OmniTrader Forum : Portfolio Simulation Mode : Deleting Thread Guidelines for Backtesting, Tuning and Evaluating

Jim Dean

Sage

Posts: 3022

Joined: 9/21/2006
Location: L'ville, GA

Subject : RE: Guidelines for Backtesting, Tuning and Evaluat
Posted : 6/23/2010 10:05 PM
Post #20858 - In reply to #20857

Here is the second part of my general guidelines re testing, tweaking and evaluating your Strategy, when it comes to:

Selection of Focus Lists ... for backtesting:

The prior post dealt with how filtering should be done for daily use, and emphasized the importance of using that same filtering (in the Filter Block) for backtesting.

But there is another VERY IMPORTANT issue here ... even WITH the same filters used, you need to avoid "CURVE FITTING" effects as you "tweak" your strategy. This can be done through two mechanisms ... BOTH should be used ... one related to Focus Lists and the other related to Time Periods.

Let's say that you start with a massive universe of 4500 symbols, and your OmniScript technical filters have reduced that list to 500 candidates. The question is, when you are using Strategy Wizard (an excellent addon to purchase!) to tweak the param's of your Strategy, or when you are using Portfolio Simulator to determine the best position-sizing rules, should you use that same dynamic list of (approx) 500 symbols, for all those "development" runs?

The answer is simple. NO.

If you use the same list, even if it's dynamic, then your SW and PS experiments will naturally bias themselves to enhance the "good" trades for those symbol-sets, and to minimize the "bad" trades ... during whatever historical period you have chosen.
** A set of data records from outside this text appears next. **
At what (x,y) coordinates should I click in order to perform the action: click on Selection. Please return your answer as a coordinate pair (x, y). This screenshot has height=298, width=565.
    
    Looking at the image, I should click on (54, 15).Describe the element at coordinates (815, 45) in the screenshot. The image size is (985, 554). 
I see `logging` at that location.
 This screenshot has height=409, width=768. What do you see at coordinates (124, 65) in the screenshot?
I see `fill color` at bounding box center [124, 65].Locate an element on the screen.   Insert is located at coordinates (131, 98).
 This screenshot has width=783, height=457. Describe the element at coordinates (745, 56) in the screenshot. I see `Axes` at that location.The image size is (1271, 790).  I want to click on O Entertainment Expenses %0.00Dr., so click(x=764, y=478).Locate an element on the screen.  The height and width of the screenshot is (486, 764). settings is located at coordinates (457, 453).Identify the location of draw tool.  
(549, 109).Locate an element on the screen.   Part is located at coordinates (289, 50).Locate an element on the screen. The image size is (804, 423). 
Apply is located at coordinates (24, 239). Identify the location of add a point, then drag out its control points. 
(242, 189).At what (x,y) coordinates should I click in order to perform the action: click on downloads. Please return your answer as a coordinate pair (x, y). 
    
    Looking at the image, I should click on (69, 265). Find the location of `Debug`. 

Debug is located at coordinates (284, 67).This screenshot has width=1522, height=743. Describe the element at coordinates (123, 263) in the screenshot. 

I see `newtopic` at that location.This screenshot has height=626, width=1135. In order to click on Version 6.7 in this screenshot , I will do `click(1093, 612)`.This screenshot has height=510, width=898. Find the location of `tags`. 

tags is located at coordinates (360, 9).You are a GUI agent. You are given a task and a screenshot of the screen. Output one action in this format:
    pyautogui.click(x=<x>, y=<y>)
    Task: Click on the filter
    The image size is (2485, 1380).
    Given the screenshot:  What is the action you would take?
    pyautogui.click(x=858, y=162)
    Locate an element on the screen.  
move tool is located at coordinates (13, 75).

So, after extensive fiddling around, you find that you get a soopa-doopah equity curve, with low drawdown and reasonable numbers of trades ... when in fact you've actually (to some degree) "fit" the way THOSE STOCKS performed during that time.

The solution is simple. Use different lists for the testing/tweaking activities than you do to "prove" your conclusions are robust and viable for as-yet-unknown FUTURE situations.

And, using the power of OmniScript, it's actually pretty easy to come up with the alternative lists. Here's how:

Let's say that you have a dynamic-filtered list of 500 symbols, and you want to create 5 "subsidiary" sets of 100 symbols apiece to use during testing. I suggest that you reserve two of these five for the "fiddling" process, and the other three for "proof" testing ... equivalent to the idea of "forward" testing.

So ... how to chose the five sets? Without introducing some kind of survivorship bias in doing so? Answer ... use the ALPHABET. I'll describe how this is done in OmniScan - can be done manually but a lot easier with OScan's tools.

1. create your custom list of 4500 symbols by putting SP400+500+600, Optionable, and Russell 3000 lists into the Starting Population box. I call this list the SPOR, btw.

2. create a TECHNICAL FILTER formula that has this general form:
Left(Symbol,1) >= "A" and Left(Symbol,1) <= "C"
This formula extracts the first letter of the symbol, and checks if that letter is in the range A to C ... the only symbols that "pass" this filter are ones that begin with A, B or C. Of course you can adjust the letters to be whatever you want.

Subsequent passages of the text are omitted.